### Given data
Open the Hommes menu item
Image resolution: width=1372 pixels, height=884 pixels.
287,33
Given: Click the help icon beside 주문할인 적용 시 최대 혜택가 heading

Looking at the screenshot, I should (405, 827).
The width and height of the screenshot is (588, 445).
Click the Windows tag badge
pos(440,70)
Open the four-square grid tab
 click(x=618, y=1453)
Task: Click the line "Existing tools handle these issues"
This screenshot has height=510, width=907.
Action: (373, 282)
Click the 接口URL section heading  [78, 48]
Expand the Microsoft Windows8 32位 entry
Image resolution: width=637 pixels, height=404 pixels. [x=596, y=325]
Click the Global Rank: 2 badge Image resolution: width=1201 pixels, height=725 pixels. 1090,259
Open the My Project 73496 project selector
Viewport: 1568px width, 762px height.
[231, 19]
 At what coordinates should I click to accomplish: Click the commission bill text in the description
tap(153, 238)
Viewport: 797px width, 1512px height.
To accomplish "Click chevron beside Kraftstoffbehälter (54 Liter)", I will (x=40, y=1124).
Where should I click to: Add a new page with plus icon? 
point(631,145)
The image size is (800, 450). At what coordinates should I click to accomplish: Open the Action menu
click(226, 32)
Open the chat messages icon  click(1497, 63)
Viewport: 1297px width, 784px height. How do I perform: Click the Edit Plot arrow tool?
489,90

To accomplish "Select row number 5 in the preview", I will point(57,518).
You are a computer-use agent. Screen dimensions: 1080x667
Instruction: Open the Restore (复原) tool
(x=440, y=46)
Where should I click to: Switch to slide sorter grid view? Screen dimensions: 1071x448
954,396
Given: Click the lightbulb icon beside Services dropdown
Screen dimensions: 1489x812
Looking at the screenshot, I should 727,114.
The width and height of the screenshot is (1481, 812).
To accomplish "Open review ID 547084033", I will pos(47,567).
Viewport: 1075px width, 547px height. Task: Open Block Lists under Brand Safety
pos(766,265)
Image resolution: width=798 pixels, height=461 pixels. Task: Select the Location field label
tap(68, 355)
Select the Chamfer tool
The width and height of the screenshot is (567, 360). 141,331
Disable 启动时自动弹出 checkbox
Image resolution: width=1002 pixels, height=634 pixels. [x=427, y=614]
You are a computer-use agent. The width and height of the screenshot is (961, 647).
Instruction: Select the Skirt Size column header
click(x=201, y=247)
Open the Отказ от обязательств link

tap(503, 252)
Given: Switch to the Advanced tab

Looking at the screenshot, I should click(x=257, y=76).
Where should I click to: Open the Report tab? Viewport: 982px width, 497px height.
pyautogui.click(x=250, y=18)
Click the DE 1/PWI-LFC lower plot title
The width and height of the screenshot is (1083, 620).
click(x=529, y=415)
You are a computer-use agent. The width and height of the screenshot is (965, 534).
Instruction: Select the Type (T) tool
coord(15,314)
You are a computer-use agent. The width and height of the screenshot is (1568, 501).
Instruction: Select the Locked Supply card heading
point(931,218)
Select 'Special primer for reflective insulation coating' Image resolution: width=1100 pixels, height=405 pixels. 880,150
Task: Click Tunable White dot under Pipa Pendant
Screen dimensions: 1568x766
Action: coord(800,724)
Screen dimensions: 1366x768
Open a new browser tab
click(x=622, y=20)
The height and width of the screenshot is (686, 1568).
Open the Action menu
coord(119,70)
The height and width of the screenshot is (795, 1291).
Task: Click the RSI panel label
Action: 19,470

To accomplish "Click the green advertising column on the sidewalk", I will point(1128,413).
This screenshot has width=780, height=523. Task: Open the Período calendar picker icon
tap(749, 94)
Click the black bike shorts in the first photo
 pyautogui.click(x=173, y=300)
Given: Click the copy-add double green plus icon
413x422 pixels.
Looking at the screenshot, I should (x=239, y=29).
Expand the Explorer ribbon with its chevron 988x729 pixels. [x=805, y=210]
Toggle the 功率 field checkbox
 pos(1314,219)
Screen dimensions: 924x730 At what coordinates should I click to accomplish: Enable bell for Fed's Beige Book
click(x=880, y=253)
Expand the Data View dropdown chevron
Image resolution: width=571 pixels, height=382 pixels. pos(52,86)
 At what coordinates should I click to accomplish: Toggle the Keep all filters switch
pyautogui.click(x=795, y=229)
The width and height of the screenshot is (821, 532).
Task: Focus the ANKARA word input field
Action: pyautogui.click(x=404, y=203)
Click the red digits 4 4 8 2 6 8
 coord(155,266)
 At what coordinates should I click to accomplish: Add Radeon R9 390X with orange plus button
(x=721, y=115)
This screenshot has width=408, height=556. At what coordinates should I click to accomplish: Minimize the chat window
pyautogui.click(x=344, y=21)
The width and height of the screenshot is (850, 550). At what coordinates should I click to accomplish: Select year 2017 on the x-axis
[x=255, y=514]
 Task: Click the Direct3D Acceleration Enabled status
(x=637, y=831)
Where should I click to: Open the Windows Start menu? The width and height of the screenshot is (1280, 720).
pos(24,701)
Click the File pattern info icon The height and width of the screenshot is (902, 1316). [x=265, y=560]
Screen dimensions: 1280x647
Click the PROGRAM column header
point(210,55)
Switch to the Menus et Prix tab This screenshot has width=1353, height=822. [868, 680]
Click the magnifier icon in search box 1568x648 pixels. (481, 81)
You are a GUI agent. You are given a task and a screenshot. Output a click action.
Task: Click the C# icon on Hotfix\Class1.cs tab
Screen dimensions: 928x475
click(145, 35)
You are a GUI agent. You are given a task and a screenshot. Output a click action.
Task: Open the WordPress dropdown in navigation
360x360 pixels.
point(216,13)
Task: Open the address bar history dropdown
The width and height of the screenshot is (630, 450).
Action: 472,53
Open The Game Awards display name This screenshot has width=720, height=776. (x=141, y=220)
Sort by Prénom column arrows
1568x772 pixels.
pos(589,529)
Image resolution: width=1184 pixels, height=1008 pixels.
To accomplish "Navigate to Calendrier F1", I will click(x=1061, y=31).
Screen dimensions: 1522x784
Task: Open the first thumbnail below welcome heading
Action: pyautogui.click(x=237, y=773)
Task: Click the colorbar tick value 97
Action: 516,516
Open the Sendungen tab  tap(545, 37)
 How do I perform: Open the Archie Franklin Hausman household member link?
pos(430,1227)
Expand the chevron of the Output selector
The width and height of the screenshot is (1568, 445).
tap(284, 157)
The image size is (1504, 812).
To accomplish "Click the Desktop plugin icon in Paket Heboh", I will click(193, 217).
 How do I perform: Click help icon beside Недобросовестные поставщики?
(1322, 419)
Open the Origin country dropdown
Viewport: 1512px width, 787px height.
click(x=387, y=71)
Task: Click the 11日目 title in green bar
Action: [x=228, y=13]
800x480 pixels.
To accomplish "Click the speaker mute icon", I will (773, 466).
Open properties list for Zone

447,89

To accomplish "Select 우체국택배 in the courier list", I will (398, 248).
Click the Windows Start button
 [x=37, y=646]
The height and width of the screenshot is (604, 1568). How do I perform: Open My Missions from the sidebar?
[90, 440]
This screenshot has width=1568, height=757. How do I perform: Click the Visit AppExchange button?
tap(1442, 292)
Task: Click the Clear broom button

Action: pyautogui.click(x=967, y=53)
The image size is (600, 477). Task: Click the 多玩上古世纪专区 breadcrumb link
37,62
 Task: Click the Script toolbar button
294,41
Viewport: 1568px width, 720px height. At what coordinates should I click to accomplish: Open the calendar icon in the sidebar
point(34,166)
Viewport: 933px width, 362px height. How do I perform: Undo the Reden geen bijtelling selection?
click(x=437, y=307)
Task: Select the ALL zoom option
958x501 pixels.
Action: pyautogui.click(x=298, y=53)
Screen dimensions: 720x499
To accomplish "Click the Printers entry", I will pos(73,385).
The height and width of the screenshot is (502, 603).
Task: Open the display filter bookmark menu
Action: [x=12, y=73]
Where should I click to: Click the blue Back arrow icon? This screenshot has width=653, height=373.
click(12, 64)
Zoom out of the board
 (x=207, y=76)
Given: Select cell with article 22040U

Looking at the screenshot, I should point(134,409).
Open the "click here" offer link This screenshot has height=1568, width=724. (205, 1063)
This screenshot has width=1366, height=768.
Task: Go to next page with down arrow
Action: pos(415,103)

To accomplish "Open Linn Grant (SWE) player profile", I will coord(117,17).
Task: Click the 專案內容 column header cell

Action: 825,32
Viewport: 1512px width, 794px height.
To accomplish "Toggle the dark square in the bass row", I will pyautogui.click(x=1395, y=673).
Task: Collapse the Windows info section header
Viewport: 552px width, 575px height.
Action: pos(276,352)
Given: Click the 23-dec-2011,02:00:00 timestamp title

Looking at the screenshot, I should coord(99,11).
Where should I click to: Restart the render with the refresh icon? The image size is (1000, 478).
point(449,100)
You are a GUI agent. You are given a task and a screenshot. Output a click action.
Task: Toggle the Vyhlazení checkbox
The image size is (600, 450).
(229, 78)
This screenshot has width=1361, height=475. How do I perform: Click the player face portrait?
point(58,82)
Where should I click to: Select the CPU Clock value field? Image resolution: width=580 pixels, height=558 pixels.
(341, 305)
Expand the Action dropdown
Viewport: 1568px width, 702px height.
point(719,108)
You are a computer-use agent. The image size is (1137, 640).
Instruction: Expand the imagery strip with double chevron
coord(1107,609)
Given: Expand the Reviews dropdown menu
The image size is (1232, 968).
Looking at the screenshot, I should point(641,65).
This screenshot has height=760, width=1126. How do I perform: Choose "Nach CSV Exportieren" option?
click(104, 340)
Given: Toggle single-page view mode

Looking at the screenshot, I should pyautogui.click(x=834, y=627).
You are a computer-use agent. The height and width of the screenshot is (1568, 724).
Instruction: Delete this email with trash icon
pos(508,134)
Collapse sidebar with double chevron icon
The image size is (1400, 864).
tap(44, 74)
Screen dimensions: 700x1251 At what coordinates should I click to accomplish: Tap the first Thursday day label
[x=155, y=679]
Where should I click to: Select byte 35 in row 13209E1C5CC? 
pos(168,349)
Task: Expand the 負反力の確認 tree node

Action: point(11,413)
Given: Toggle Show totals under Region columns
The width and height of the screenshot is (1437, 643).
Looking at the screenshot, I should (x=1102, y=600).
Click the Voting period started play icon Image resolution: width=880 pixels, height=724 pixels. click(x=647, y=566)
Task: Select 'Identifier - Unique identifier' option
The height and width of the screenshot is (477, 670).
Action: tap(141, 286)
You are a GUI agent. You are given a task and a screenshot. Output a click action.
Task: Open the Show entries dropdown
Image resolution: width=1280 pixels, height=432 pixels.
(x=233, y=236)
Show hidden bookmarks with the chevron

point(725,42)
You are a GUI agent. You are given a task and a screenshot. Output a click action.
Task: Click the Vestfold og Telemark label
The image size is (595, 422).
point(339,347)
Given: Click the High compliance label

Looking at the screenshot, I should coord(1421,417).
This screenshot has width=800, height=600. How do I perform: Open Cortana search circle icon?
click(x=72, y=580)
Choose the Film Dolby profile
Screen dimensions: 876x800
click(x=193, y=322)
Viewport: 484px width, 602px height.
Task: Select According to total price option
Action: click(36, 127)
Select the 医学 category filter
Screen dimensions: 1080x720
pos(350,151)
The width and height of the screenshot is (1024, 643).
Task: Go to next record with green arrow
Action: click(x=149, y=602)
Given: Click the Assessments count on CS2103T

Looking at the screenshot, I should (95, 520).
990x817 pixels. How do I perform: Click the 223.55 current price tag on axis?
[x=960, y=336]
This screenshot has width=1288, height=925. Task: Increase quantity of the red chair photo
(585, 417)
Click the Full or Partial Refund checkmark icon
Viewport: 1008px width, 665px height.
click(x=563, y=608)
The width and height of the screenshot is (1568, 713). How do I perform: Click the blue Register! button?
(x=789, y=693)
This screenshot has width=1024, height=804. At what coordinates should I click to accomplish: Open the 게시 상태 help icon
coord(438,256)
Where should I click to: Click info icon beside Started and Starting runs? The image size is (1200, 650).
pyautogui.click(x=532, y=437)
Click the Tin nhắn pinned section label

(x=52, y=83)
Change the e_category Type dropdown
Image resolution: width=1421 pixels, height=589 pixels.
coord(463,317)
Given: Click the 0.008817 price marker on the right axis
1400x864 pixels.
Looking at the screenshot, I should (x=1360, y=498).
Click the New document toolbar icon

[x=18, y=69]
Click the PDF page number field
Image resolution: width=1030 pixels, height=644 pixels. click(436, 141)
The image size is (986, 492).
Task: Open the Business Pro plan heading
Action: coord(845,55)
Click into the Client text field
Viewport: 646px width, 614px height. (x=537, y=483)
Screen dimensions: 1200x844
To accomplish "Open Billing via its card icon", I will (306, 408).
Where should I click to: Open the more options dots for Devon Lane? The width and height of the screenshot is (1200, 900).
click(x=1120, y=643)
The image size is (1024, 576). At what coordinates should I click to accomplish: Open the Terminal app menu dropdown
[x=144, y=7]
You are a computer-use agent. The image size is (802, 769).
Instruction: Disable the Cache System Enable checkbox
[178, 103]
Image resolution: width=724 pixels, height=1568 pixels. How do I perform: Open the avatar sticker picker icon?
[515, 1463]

### Assignment
With the line holding "Where should I click to: Select byte" as the first and the line holding "Task: Open the Show entries dropdown" as the last, set down that range of the entries above exactly, and nothing else.

### Expected answer
Where should I click to: Select byte 35 in row 13209E1C5CC? 
pos(168,349)
Task: Expand the 負反力の確認 tree node

Action: point(11,413)
Given: Toggle Show totals under Region columns
The width and height of the screenshot is (1437, 643).
Looking at the screenshot, I should (x=1102, y=600).
Click the Voting period started play icon Image resolution: width=880 pixels, height=724 pixels. click(x=647, y=566)
Task: Select 'Identifier - Unique identifier' option
The height and width of the screenshot is (477, 670).
Action: tap(141, 286)
You are a GUI agent. You are given a task and a screenshot. Output a click action.
Task: Open the Show entries dropdown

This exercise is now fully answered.